Exercise
Copy the following rows word for word, leaving out the pictures.
□ □ □ □ □ □ □
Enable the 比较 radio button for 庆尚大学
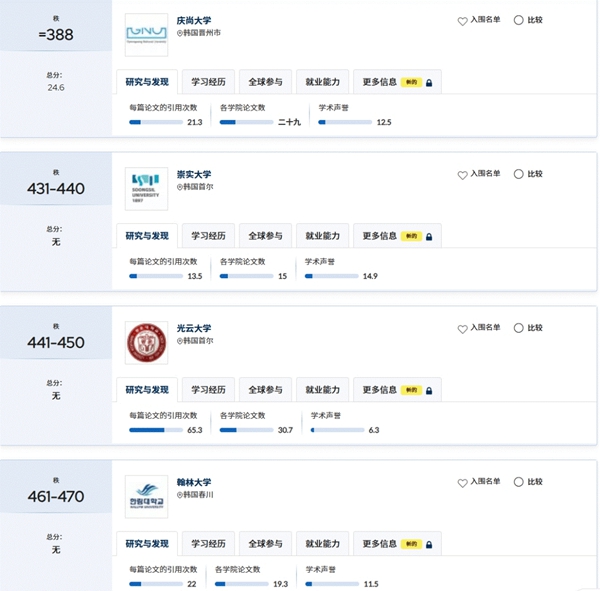600x591 pixels. (518, 20)
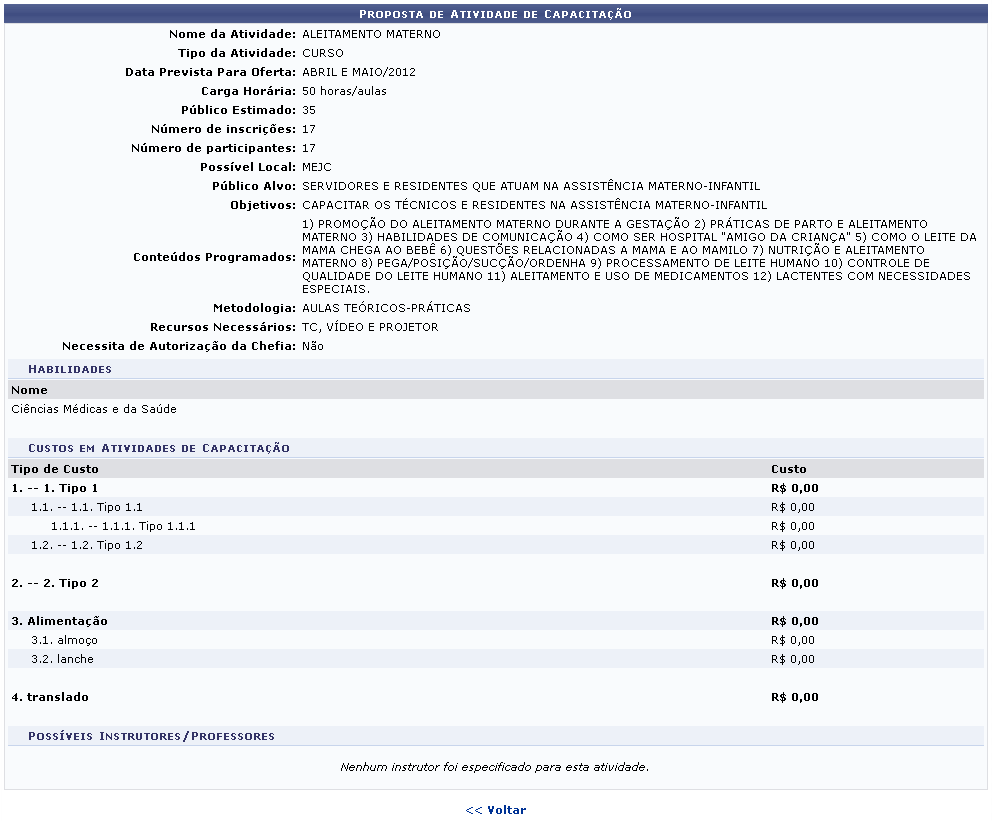Screen dimensions: 992x829
Task: Select the Custos em Atividades de Capacitação header
Action: point(159,448)
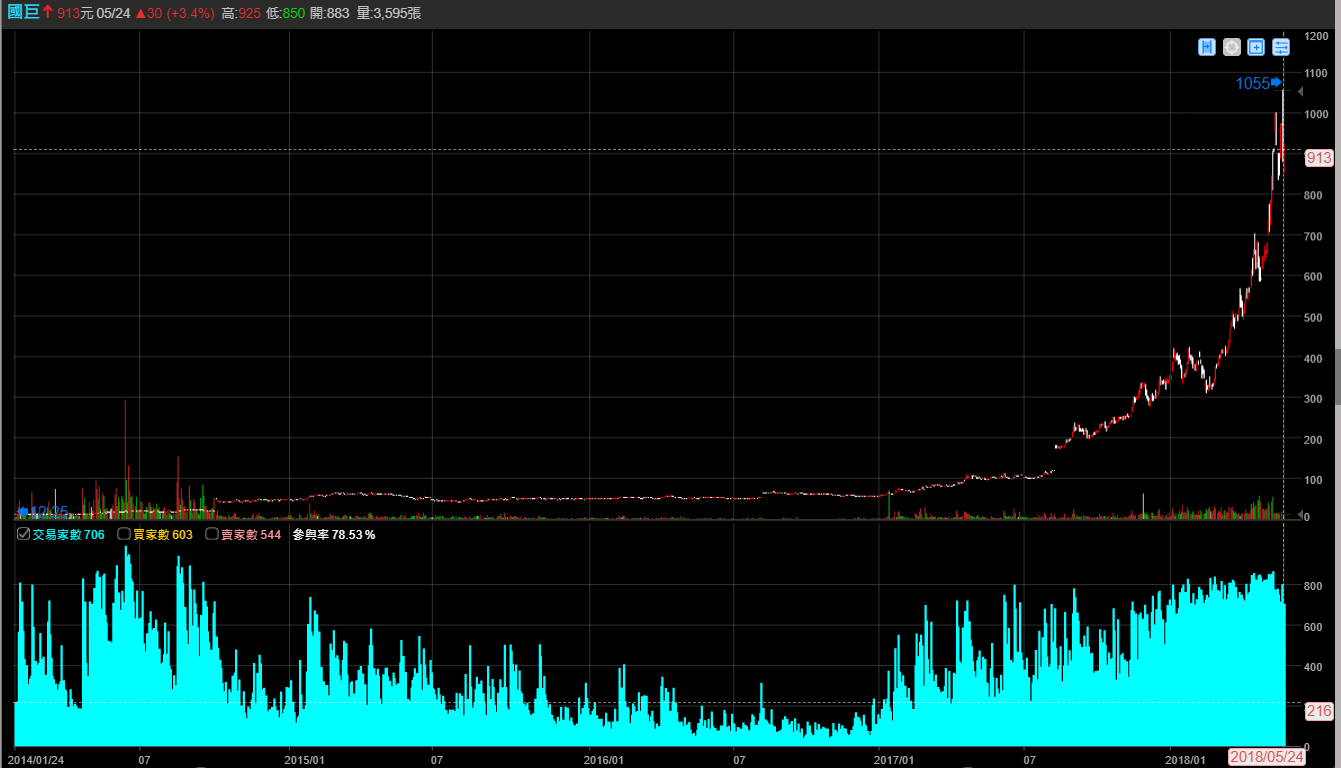Click the zoom-in plus square icon

[1256, 47]
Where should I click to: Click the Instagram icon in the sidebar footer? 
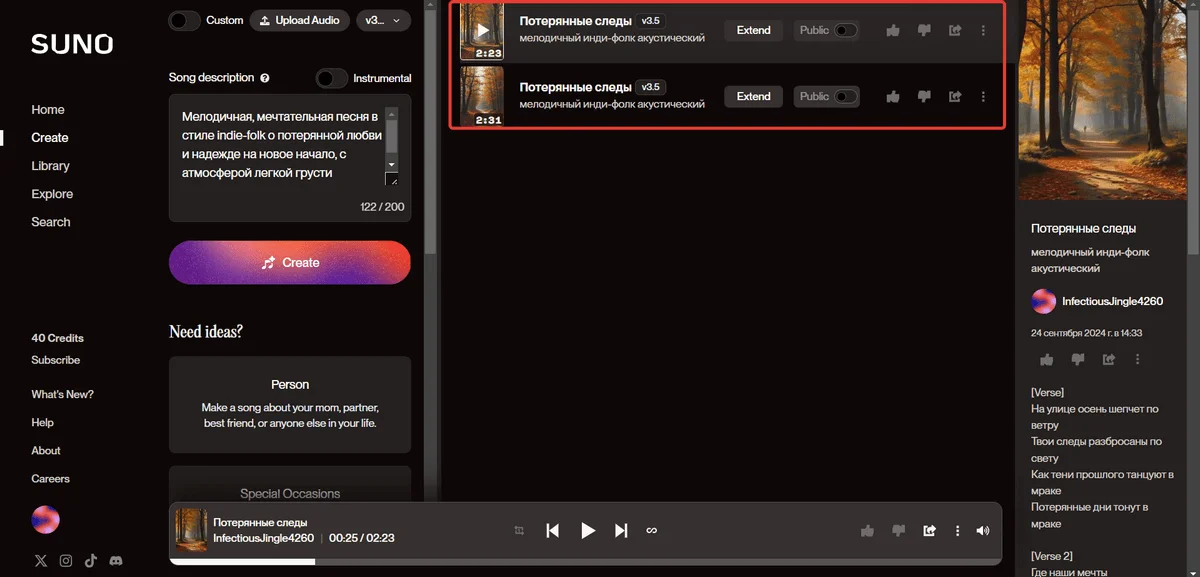click(66, 561)
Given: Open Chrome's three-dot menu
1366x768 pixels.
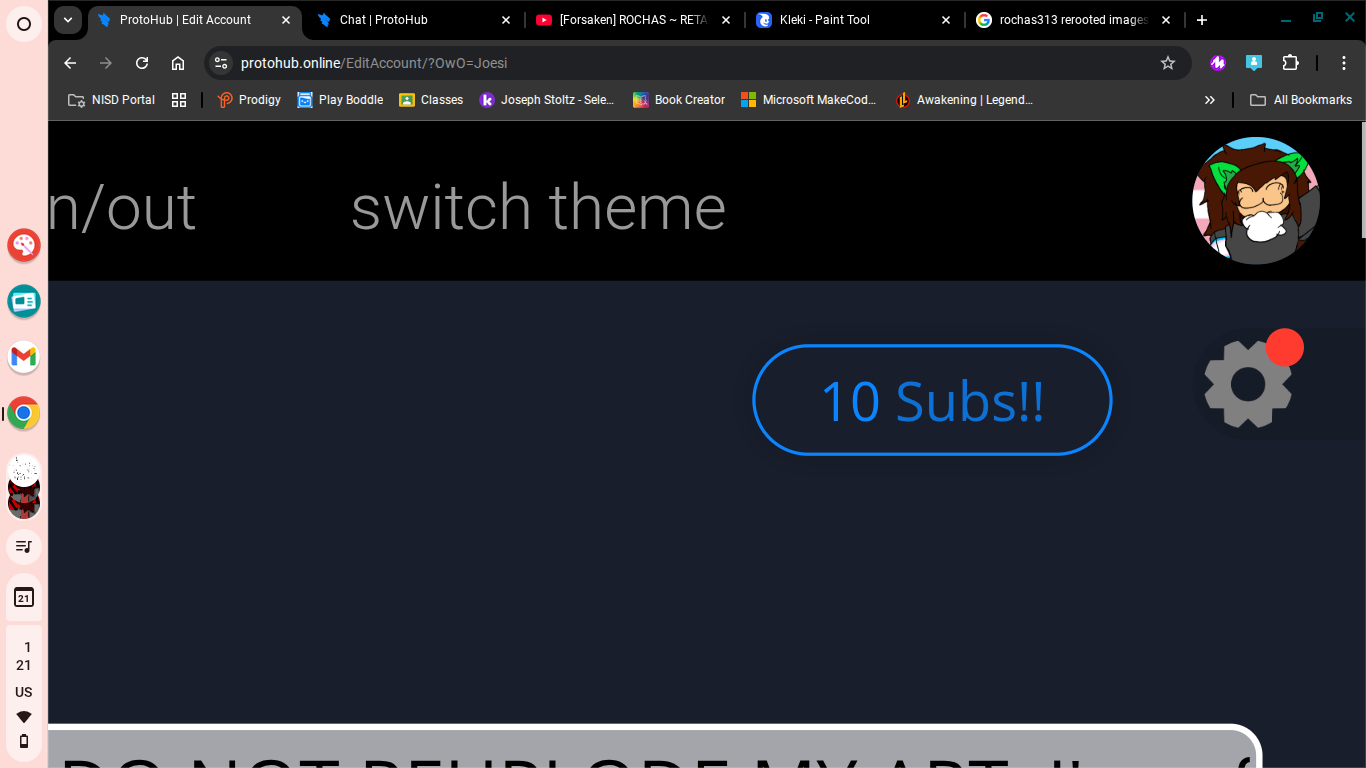Looking at the screenshot, I should (1344, 62).
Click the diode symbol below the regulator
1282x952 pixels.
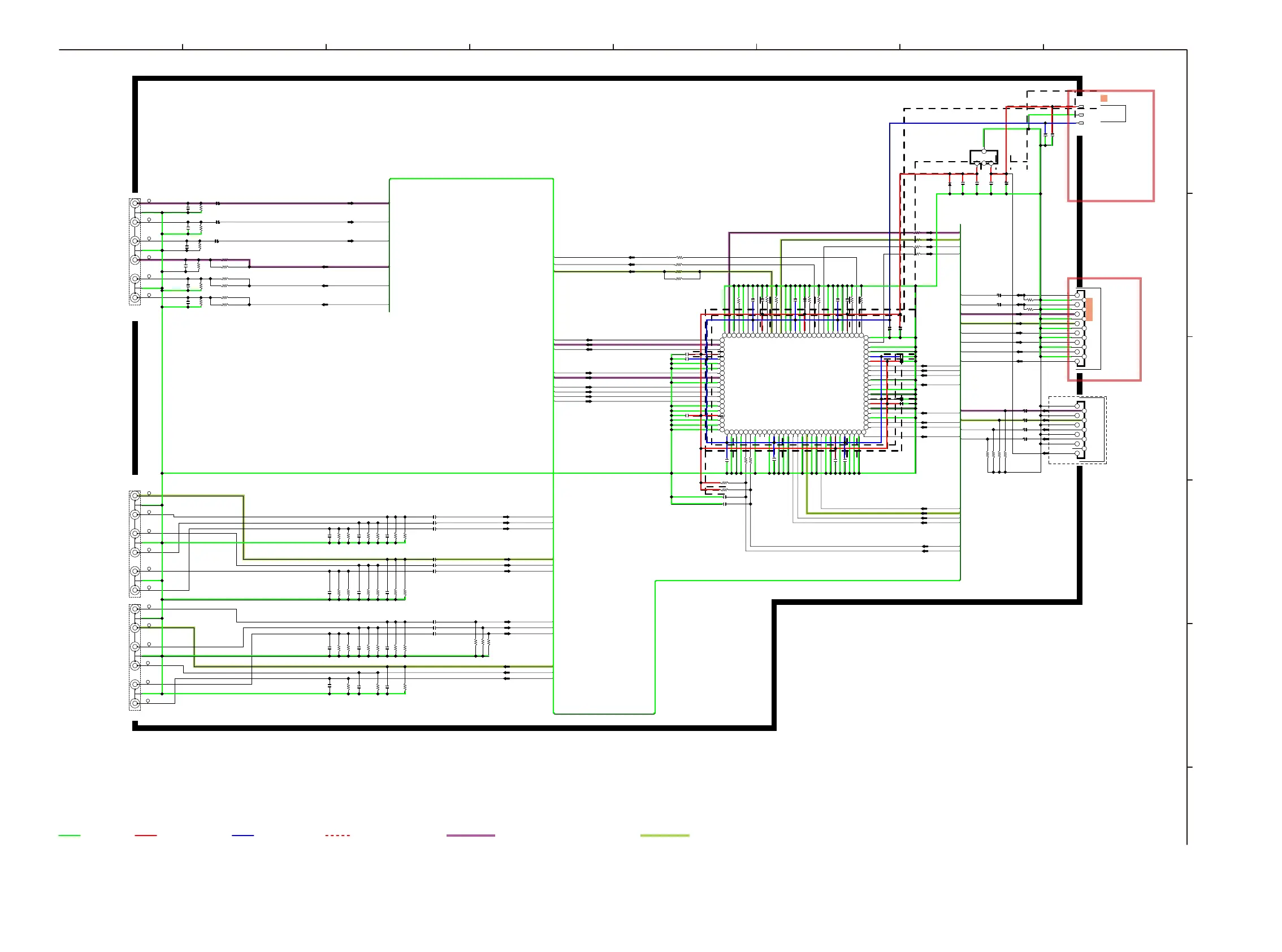[950, 184]
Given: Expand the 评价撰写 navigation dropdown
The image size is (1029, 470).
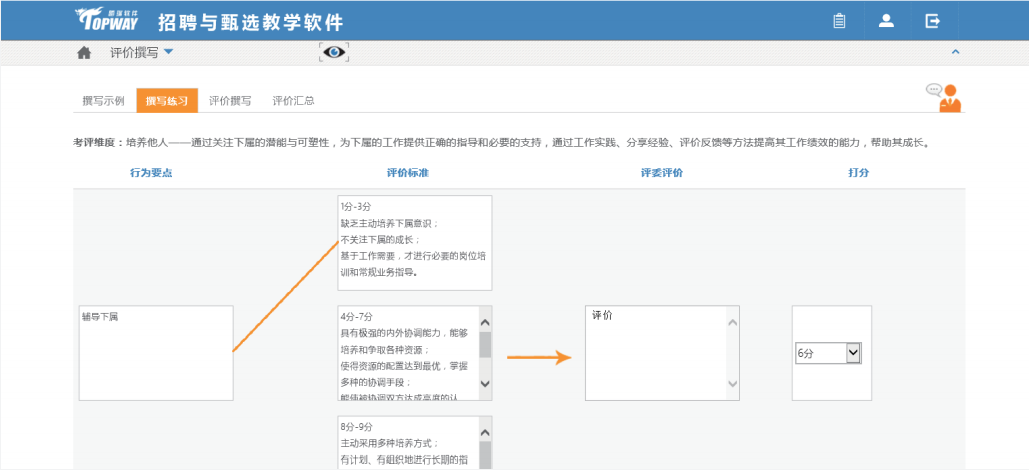Looking at the screenshot, I should [x=168, y=52].
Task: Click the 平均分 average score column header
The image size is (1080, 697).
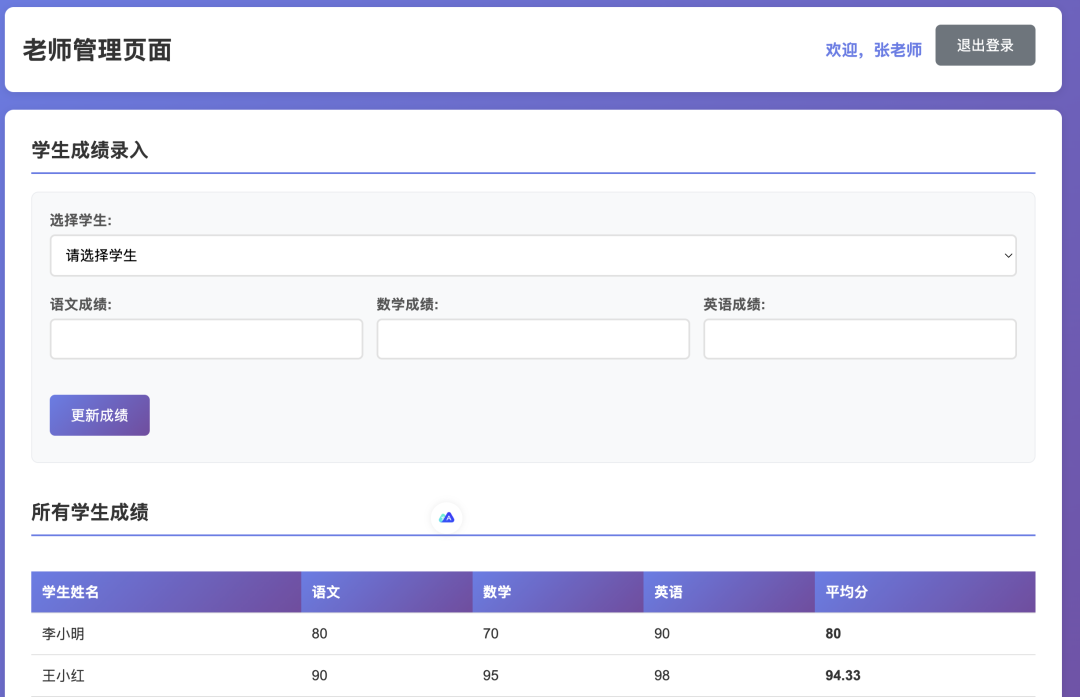Action: tap(847, 592)
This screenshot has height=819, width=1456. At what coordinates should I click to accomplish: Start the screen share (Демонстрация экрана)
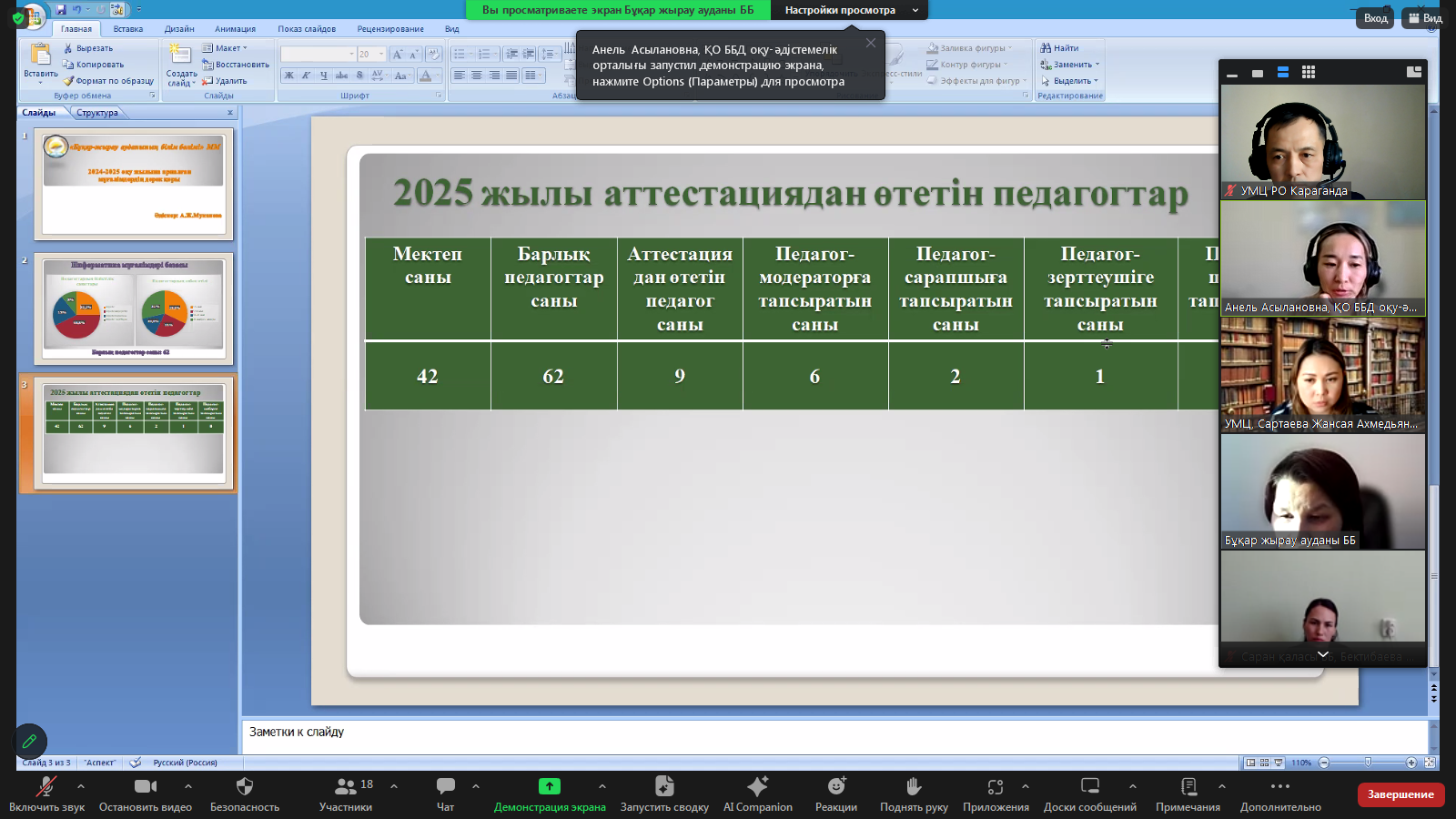pyautogui.click(x=550, y=787)
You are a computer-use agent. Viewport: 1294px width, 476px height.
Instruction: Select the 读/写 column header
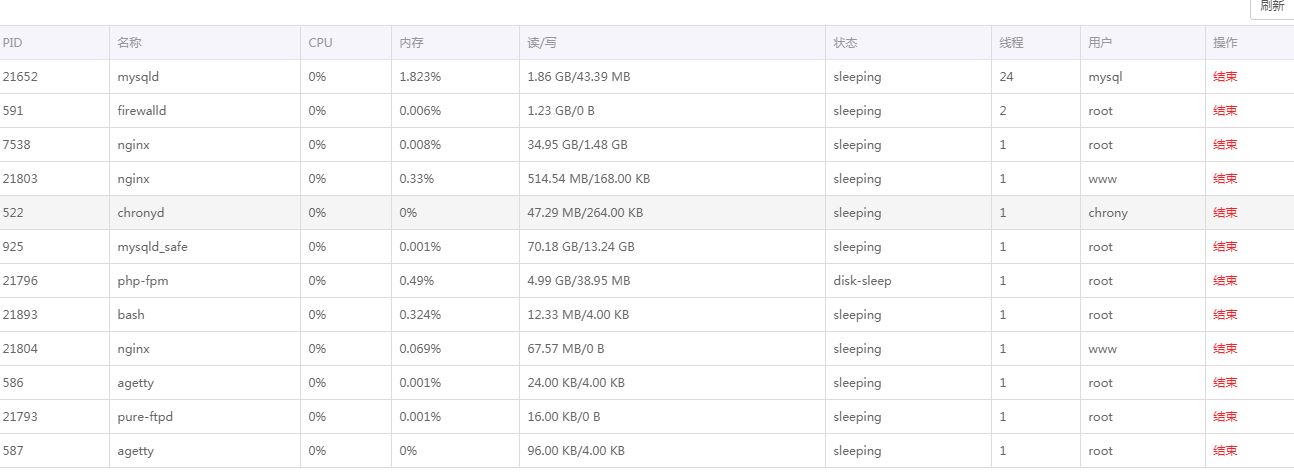coord(542,43)
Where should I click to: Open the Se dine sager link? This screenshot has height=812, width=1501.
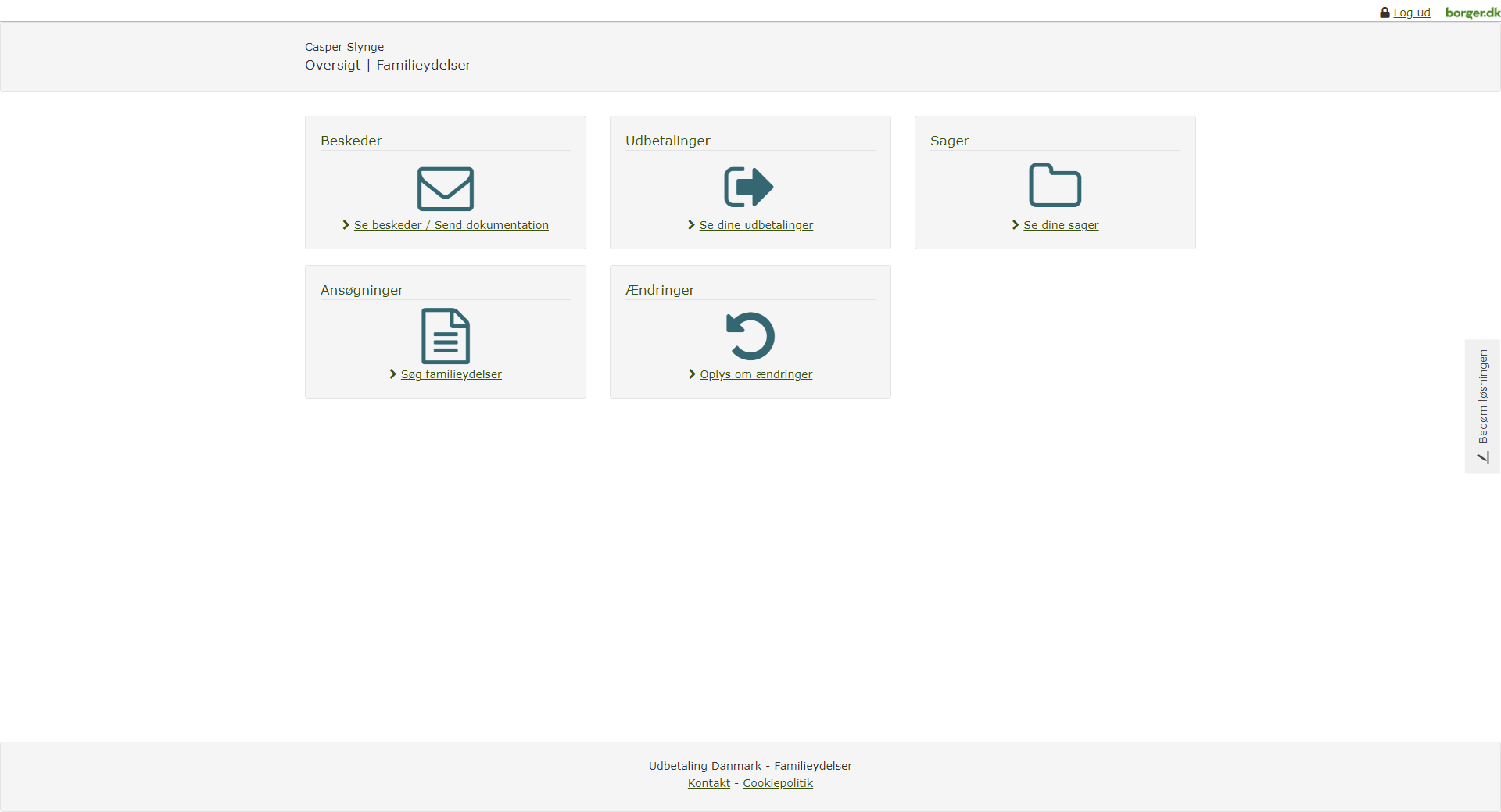(1061, 225)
□ □ □ □ □ □ □
In response
Enable the 比较 radio button for 庆尚大学
600x591 pixels. (518, 20)
Screen dimensions: 992x829
Task: Select the Custos em Atividades de Capacitação header
Action: point(159,448)
Click the zoom-in plus square icon

[1256, 47]
Where should I click to: Click the Instagram icon in the sidebar footer? 
click(66, 561)
Given: Open Chrome's three-dot menu
1366x768 pixels.
Looking at the screenshot, I should (1344, 62).
Click the diode symbol below the regulator
1282x952 pixels.
[950, 184]
Given: Expand the 评价撰写 navigation dropdown
The image size is (1029, 470).
Looking at the screenshot, I should [x=168, y=52].
Task: Click the 平均分 average score column header
The image size is (1080, 697).
Action: tap(847, 592)
This screenshot has height=819, width=1456. At what coordinates should I click to accomplish: Start the screen share (Демонстрация экрана)
pyautogui.click(x=550, y=787)
You are a computer-use agent. Viewport: 1294px width, 476px height.
Instruction: Select the 读/写 column header
coord(542,43)
Where should I click to: Open the Se dine sager link? This screenshot has height=812, width=1501.
(1061, 225)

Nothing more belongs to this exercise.